INÉDITOS. 43

15-02-2015 20:32

Carta a um mestre maçon sobre o mundo subtil[1]

Como pode ver pelas primeiras linhas desta carta, retomo hoje o que comecei há uns quinze dias.

Claro que não andamos à procura de fenómenos extraordinários como os espiritistas, por exemplo. Todavia, quando eles se dão, não os recebemos como se nada fossem, como se nada acrescentassem.

Calcule que, uma ou duas semanas depois do que lhe contei, eu, e mais dois, estávamos à espera no Café Alentejano do Pedro Martins que vinha de Sesimbra para estar comigo e se encontrar ali pelas cinco e meia da tarde. Eram sete e ainda não tinha chegado. De repente entrou no café um homem estranhamente parecido com ele, assim uma espécie de grande ave caminhando de asas abertas, o mesmo nariz, o mesmo ar inteligente, etc., etc. Os três coincidimos, quando chamei para isso a atenção, em achá-lo em tudo semelhante ao Pedro Martins. Eu disse: Ele está a chegar, não tarda dois ou três minutos. Não esperámos tanto. Tudo se seguiu como se nada tivesse acontecido. Ficaram indiferentes.    

O que é enigmático é que, passados alguns dias sobre acontecimentos do tipo dos dois que venho de contar, eu também é como se eles não se tivessem dado e cheguei até a duvidar, tão pálida se tornou a sua imagem, se os vivemos de facto.

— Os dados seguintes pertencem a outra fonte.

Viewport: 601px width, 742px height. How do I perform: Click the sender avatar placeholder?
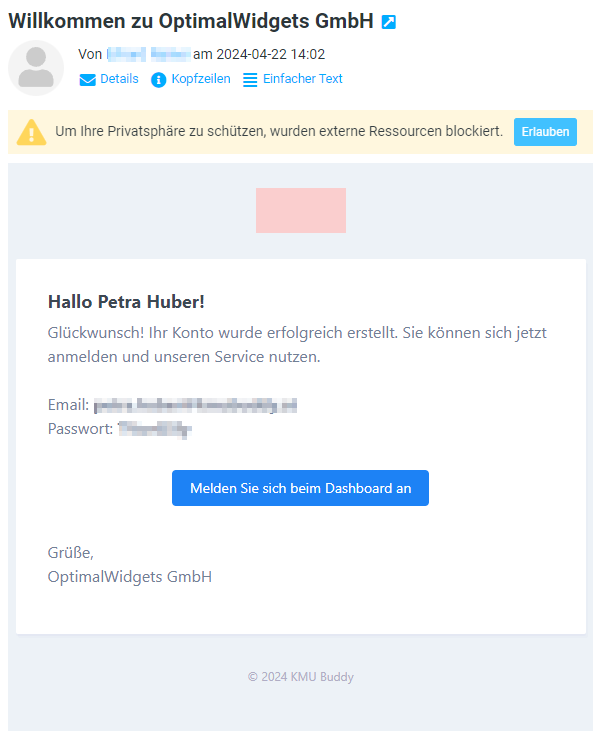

São fenómenos do mundo subtil. Nós vivemos no mundo grosseiro. Passamos daquele para este, onde eles nos aparecem revestidos da mesma banalidade dos fenómenos físicos. Será isto?

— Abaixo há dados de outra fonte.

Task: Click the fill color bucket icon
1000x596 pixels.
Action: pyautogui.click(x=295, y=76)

Eu vejo, por exemplo, no relato que escrevi na página anterior a mesma banalidade dos acontecimentos habituais. Uma explosão interior! Interior, mas uma explosão, banal como todas as explosões. Não, não foi e foi isso. É indescritível. Rezar, já no outro mundo e com a certeza de estar lá. Mas foi ao juntar as mãos em oração que acordei. Eu rezo sempre quando estou no outro lado de mim. Que sensação deverá corresponder no mundo subtil à nossa situação de mortos no ritual da elevação? Haverá alguma conexão íntima entre aquilo a que assisti na véspera e o que vivi enquanto dormia a sesta?

Meu caro Irmão, ajude-me a compreender tudo isto. Dê-me também notícias suas. Um grande abraço do

 

António Telmo



[1] Título da responsabilidade do editor.